• Data for review

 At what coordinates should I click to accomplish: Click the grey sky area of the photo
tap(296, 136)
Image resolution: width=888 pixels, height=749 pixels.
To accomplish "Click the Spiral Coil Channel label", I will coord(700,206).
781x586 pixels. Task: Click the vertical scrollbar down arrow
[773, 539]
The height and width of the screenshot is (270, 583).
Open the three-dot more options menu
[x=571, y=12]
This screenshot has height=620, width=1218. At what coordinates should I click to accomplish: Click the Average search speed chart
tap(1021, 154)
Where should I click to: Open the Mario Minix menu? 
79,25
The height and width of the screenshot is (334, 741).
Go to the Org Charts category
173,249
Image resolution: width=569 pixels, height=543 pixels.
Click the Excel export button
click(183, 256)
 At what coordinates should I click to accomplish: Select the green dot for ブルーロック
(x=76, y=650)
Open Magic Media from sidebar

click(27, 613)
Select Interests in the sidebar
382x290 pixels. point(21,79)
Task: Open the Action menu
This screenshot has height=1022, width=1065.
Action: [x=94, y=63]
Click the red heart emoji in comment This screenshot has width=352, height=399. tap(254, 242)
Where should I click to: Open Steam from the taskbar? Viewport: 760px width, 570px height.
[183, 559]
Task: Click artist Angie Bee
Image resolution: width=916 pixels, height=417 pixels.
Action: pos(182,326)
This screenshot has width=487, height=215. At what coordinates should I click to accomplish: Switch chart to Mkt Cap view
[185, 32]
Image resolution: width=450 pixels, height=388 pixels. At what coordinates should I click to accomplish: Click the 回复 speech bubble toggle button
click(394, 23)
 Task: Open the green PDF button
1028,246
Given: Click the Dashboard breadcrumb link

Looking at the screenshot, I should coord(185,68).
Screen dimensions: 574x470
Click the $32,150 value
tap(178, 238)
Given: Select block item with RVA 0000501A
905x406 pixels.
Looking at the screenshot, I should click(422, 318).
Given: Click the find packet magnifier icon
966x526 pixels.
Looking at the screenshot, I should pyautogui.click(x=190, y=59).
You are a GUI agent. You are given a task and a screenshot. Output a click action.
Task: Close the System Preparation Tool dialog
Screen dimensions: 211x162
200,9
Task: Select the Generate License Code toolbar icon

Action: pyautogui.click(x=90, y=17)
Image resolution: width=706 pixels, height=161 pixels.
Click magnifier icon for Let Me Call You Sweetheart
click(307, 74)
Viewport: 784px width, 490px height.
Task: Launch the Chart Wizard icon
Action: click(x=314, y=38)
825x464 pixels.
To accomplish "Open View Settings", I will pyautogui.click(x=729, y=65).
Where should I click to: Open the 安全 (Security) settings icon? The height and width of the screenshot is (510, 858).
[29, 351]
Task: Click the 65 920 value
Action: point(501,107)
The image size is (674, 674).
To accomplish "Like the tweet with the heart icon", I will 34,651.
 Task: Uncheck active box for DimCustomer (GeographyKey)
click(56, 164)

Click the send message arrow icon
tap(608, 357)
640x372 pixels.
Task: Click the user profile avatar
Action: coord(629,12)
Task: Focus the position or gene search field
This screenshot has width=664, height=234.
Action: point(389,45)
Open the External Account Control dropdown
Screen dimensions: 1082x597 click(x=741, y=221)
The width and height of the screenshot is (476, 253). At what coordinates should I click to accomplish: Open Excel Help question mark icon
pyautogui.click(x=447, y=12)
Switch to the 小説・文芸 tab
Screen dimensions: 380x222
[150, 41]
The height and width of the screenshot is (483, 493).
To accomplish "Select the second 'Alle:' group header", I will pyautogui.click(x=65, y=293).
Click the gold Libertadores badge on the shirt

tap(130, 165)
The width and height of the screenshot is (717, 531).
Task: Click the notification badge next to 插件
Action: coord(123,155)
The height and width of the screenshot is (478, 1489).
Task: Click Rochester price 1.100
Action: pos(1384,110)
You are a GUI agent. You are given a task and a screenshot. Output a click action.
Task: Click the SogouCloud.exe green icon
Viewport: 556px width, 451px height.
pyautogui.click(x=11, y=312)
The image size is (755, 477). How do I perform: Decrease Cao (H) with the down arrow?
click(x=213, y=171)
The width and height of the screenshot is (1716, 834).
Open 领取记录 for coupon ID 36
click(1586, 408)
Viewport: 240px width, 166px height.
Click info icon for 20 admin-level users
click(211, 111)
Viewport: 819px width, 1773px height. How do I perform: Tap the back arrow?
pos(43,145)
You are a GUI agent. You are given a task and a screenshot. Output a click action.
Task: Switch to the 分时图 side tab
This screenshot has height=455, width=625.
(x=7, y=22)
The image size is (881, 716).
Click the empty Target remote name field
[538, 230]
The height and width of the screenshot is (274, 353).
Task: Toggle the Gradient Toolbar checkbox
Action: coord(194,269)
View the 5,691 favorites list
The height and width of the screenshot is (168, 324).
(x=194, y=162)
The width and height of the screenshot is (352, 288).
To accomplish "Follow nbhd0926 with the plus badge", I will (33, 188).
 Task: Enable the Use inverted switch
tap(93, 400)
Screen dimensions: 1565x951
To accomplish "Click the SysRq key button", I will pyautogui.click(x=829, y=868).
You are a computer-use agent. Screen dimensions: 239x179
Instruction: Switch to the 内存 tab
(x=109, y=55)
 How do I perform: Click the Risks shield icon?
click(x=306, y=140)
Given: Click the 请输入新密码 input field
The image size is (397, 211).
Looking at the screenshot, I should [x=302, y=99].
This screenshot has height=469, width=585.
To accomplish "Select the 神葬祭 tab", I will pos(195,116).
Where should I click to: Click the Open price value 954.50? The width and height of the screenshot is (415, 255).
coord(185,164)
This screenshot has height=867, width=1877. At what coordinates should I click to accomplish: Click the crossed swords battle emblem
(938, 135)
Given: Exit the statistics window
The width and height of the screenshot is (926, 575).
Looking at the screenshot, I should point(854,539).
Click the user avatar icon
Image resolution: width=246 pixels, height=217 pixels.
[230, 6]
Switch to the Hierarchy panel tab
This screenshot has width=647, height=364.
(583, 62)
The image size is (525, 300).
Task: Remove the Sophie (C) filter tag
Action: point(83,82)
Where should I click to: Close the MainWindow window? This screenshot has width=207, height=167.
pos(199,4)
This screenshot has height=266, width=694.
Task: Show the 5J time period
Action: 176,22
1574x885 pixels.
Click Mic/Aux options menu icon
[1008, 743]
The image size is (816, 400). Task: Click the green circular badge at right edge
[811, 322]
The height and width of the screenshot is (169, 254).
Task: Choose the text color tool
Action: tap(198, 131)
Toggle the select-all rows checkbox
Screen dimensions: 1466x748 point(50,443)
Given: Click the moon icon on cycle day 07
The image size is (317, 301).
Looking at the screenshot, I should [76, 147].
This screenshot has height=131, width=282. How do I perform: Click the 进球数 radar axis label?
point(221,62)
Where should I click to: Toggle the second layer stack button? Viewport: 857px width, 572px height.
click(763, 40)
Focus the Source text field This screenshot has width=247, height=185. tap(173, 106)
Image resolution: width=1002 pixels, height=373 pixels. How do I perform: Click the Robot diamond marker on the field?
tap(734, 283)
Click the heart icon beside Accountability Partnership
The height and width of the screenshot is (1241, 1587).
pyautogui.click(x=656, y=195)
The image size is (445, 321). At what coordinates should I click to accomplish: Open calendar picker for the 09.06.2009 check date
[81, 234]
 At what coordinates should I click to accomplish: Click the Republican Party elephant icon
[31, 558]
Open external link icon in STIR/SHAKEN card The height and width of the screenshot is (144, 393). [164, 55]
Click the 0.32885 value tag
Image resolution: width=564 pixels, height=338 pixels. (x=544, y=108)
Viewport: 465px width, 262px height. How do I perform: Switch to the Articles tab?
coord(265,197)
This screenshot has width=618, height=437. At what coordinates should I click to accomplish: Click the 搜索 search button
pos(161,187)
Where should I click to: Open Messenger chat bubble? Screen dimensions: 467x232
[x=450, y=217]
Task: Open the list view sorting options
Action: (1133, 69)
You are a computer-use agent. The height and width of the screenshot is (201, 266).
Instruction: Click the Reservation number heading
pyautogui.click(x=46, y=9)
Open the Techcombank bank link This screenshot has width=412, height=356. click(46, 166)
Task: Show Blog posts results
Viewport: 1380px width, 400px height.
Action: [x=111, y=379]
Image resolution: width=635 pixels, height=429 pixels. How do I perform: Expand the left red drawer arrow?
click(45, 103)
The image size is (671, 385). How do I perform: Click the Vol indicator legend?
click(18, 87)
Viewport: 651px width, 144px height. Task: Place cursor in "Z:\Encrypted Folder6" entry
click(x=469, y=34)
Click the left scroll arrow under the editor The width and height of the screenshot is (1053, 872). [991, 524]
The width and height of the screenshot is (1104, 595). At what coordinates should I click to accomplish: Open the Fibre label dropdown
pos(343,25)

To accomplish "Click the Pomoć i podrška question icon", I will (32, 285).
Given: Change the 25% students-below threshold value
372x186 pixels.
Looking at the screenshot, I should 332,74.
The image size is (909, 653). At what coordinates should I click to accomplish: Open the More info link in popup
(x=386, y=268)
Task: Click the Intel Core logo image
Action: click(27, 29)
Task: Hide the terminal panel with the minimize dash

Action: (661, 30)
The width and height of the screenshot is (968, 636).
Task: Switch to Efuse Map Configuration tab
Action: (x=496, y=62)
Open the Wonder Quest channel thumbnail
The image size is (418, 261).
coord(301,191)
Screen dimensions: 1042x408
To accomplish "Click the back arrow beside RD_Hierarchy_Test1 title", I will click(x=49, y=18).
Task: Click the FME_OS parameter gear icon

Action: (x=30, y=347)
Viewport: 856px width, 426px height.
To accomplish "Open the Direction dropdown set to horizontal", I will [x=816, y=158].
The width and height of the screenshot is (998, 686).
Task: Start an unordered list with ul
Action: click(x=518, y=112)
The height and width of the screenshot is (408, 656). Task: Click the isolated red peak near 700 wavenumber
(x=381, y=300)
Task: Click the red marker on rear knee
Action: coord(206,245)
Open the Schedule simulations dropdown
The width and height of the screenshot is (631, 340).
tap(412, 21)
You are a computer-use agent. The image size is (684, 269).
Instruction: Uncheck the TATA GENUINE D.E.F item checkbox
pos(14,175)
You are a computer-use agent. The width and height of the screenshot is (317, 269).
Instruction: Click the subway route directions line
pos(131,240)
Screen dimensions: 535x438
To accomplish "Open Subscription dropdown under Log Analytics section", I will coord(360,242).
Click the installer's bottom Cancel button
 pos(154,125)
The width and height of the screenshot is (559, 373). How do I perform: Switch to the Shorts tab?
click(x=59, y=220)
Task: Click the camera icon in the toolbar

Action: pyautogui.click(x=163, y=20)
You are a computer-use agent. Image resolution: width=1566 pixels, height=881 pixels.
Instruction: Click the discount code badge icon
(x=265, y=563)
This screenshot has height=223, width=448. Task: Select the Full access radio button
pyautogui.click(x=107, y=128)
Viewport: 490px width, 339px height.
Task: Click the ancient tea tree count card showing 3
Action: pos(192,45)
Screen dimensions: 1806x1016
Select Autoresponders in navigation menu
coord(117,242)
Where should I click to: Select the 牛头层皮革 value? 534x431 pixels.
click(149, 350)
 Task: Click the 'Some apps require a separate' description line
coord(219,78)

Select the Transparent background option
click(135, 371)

• What you should do
Within the records above, find every line containing "agent" and report only how many there are.

• Task output
8